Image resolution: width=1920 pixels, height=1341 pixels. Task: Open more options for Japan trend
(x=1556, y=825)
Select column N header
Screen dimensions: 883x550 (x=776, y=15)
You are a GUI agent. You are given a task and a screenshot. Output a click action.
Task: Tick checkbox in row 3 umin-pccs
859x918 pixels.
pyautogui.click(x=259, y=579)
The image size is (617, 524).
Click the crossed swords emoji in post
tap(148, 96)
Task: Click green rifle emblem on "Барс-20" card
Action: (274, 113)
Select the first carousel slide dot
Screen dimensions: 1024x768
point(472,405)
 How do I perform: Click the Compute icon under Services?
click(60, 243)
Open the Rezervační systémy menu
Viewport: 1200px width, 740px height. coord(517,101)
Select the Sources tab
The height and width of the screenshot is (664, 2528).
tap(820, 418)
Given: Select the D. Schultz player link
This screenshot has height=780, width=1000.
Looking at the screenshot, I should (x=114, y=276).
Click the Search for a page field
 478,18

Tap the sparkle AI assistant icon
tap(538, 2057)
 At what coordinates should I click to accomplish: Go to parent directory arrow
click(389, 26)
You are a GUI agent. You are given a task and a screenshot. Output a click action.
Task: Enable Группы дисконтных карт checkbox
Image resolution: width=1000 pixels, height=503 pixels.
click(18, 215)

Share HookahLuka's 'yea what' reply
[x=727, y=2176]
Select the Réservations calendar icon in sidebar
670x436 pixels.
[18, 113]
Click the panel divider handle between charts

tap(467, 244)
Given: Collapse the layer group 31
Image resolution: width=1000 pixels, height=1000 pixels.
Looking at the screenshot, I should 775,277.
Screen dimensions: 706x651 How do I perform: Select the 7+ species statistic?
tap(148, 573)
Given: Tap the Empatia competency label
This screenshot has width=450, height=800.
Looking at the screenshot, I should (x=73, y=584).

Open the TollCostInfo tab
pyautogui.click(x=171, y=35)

#### THE TASK
The answer must consist of the lines from the one with "Screen dimensions: 706x651" through the final line of the entries above, exactly as they are, and nothing else.

#### RESULT BELOW
Screen dimensions: 706x651 How do I perform: Select the 7+ species statistic?
tap(148, 573)
Given: Tap the Empatia competency label
This screenshot has width=450, height=800.
Looking at the screenshot, I should (x=73, y=584).

Open the TollCostInfo tab
pyautogui.click(x=171, y=35)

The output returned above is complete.